Could you edit the material below so that every "Given" becomes "Instruction", leaving all else unchanged and the pictures out?

MATERIAL SHOWN
________________________

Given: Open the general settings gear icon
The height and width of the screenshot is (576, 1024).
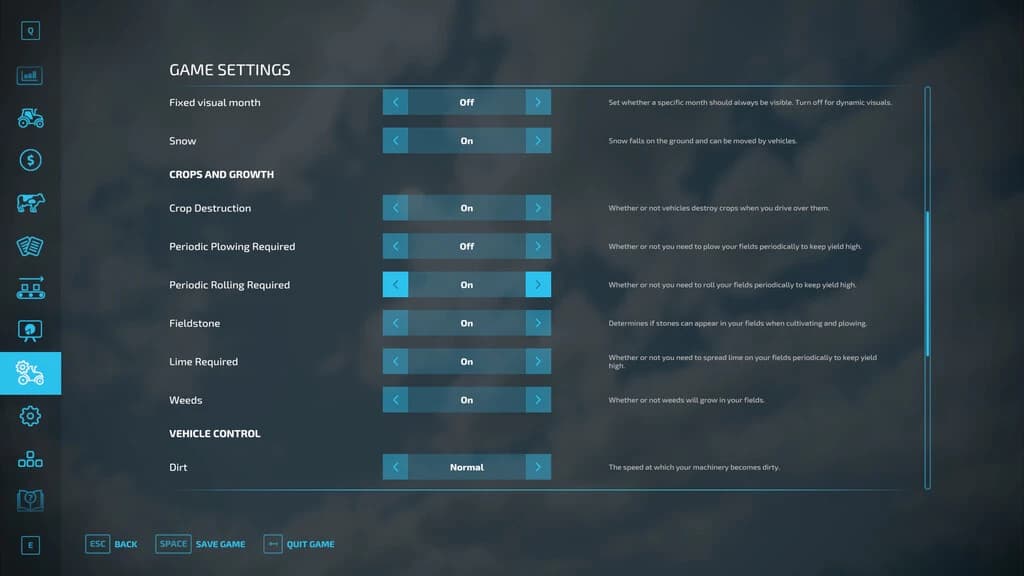Looking at the screenshot, I should [x=30, y=416].
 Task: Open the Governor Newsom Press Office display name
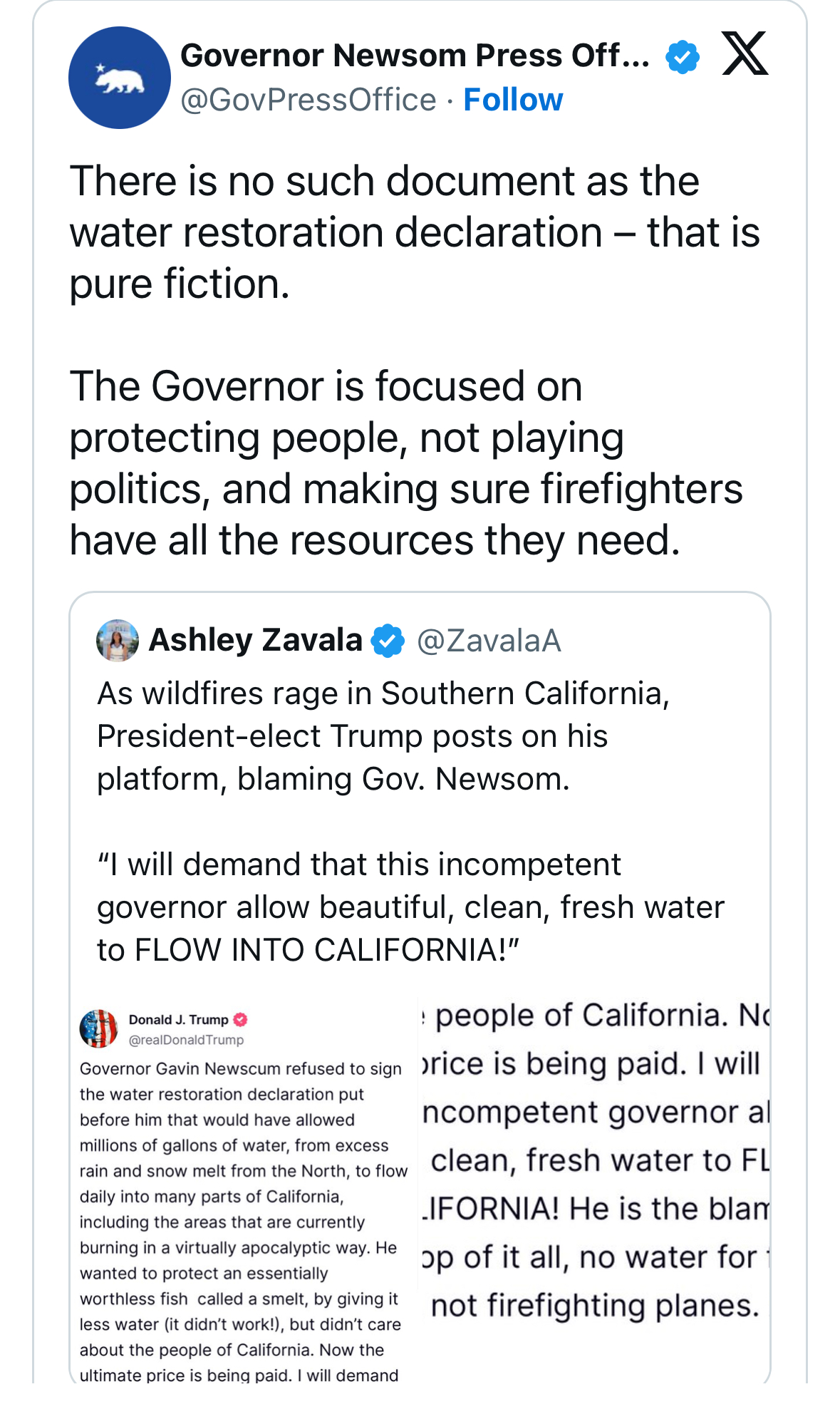tap(415, 56)
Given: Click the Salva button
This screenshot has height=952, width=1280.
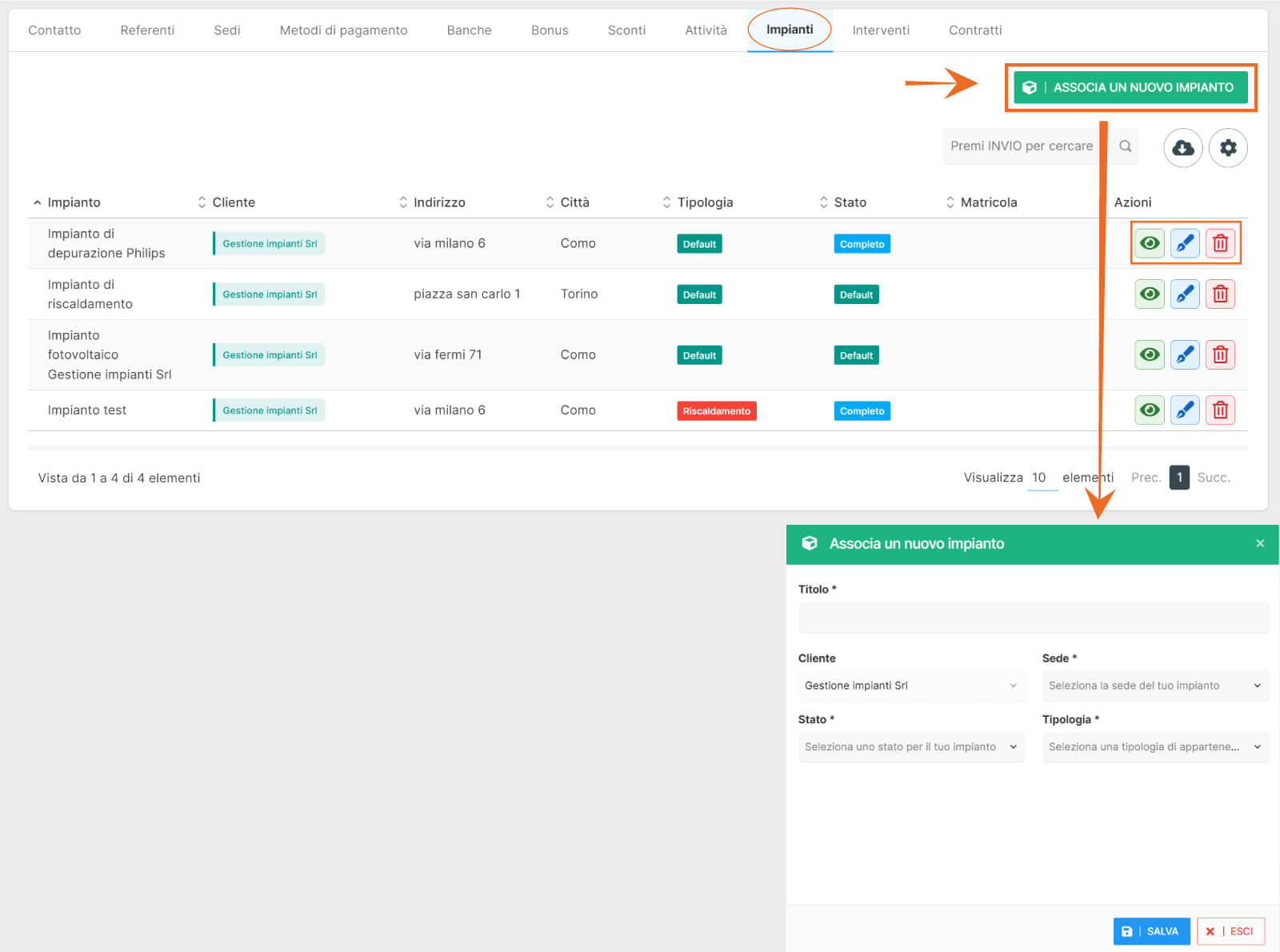Looking at the screenshot, I should [1150, 931].
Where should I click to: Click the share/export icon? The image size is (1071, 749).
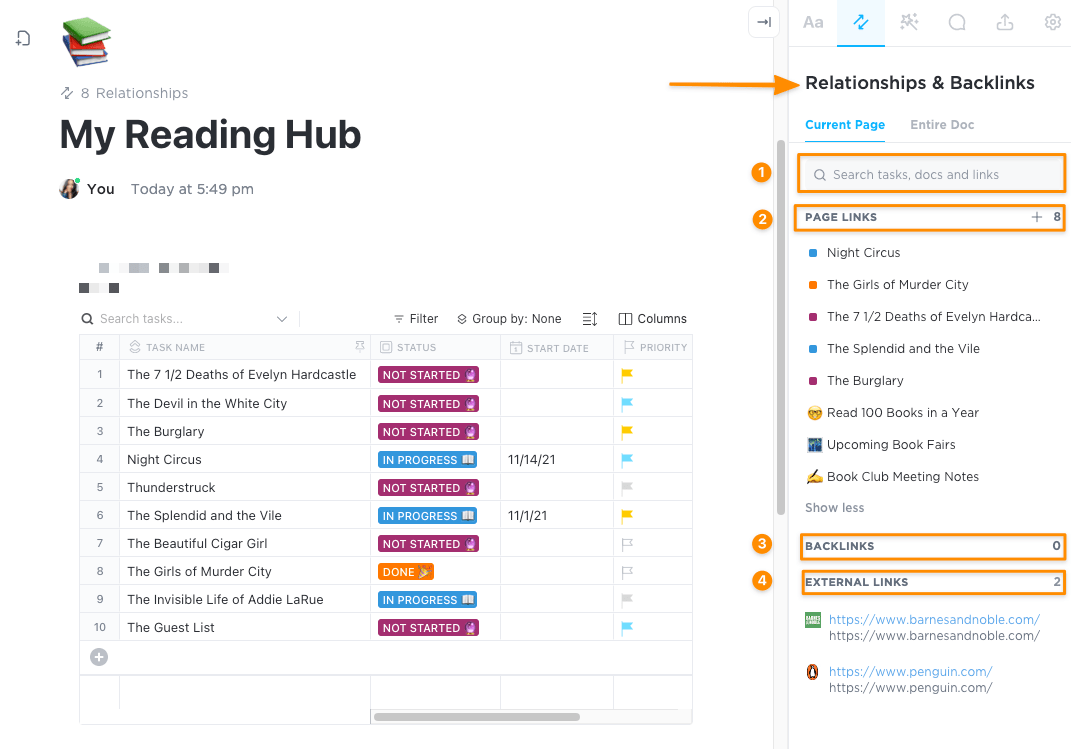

________________________

THE COMPLETED TASK
Instruction: Open the general settings gear icon
The height and width of the screenshot is (576, 1024).
Looking at the screenshot, I should [x=30, y=416].
 Task: Open the Governor Newsom Press Office display name
tap(415, 56)
Instruction: Click the Salva button
This screenshot has height=952, width=1280.
Looking at the screenshot, I should [1150, 931].
Where should I click to: Click the share/export icon? The image size is (1071, 749).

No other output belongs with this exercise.